Monday, March 30, 2009


Tonight was one of those nights when I wanted to go out to the barn and do the evening chores about as much as I would want a hole in the head... which is to say, not very much at all.
After a full day with an early start, making and serving and cleaning up after supper, and with a winter storm bearing down, the last thing I really wanted to do was pull on my bibs and boots, hat and gloves, and trudge through the snow for yet more work.
But a transformation takes place during the few steps I take from the house to the barn. Hungry calves bawl and push each other around in an attempt to be the first to greet me. The horses whinny and the cows moo and everyone is happy to see me. Its controlled chaos and a chorus of hungry mouths to feed.

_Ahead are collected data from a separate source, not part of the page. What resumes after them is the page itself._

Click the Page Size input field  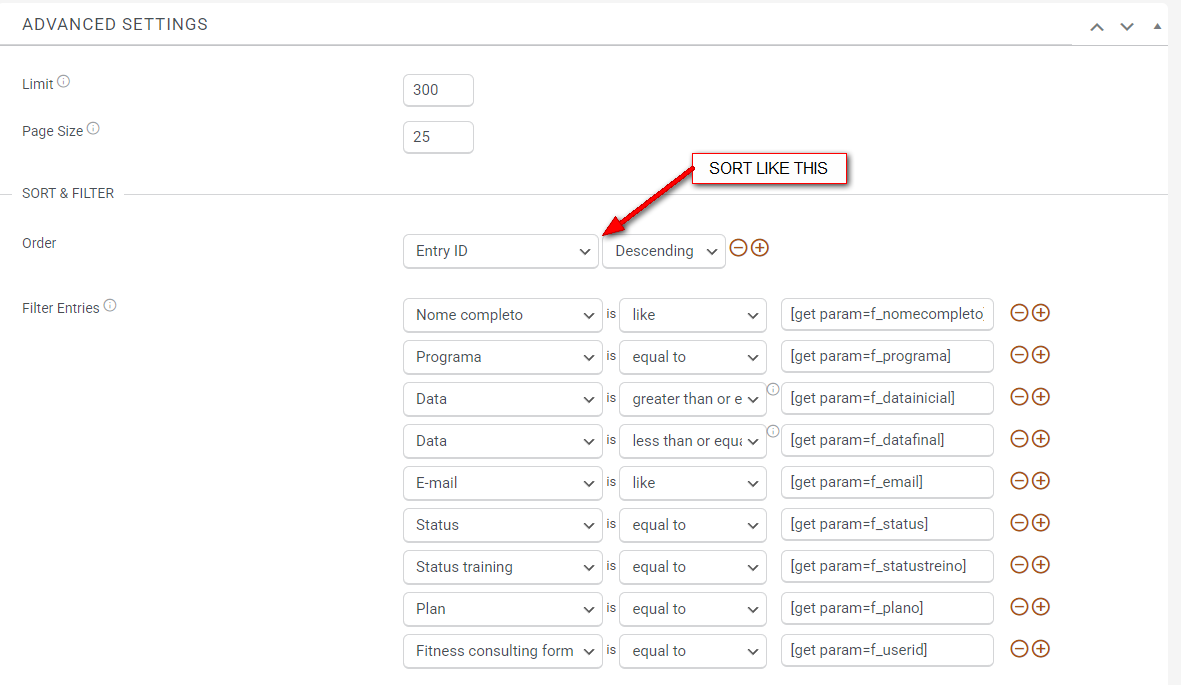pyautogui.click(x=438, y=137)
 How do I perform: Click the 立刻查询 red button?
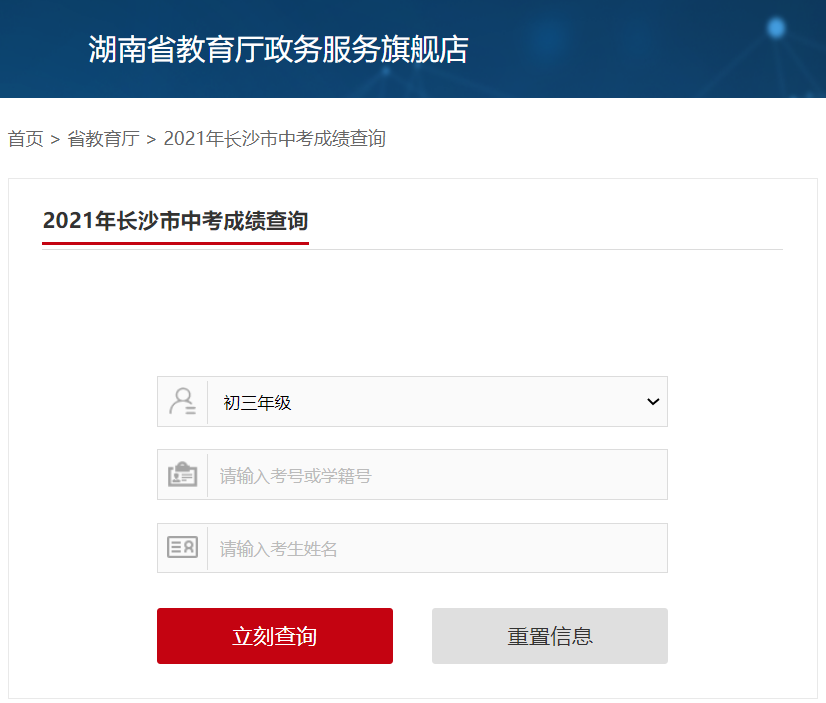tap(275, 636)
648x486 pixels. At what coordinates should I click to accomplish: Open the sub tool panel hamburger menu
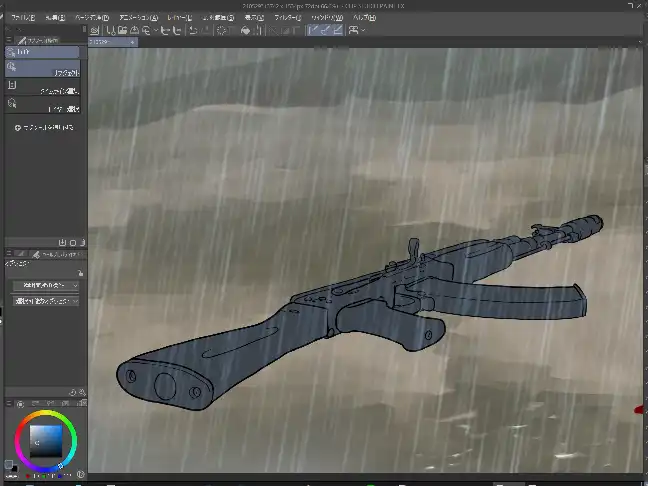coord(8,39)
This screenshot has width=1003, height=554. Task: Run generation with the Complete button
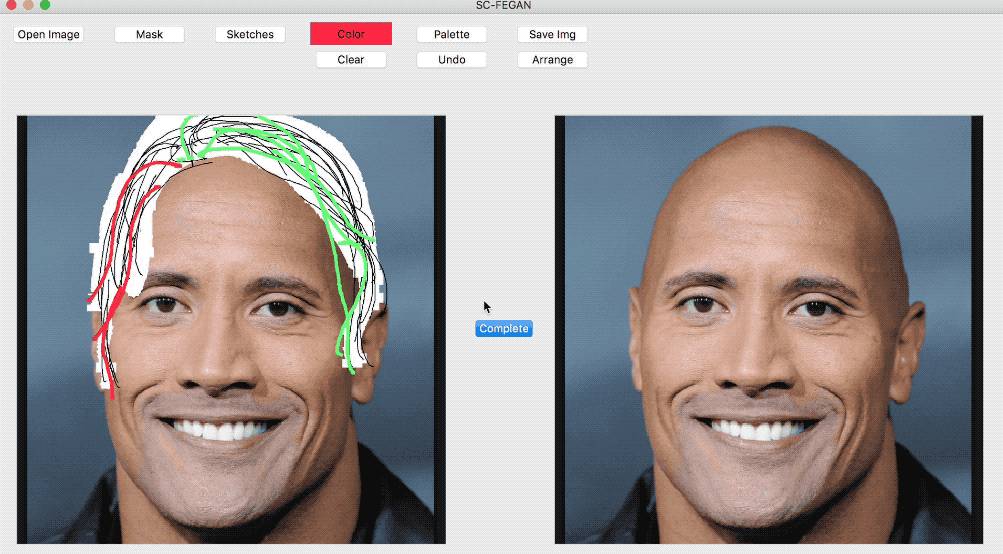[x=504, y=328]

I start with the bucket calves, who would put any champion beer-guzzler to shame as they bury their noses in their warm milk, guzzling it down... its a wonder they don't drown. The bottle calves are next; they stand side-by-side, their little tails swishing in unison, big brown eyes half-closed as they savor the joy of feeding time.
Next, all the cattle get their grain, and they settle into Nirvana. At that point I never fail to remember when I was a little girl, watching my dad feed his cows and him telling me that to cows, corn tasted like chocolate pudding. That was in the days before "Snack Packs", and homemade chocolate pudding was about as wonderful a treat as we could imagine!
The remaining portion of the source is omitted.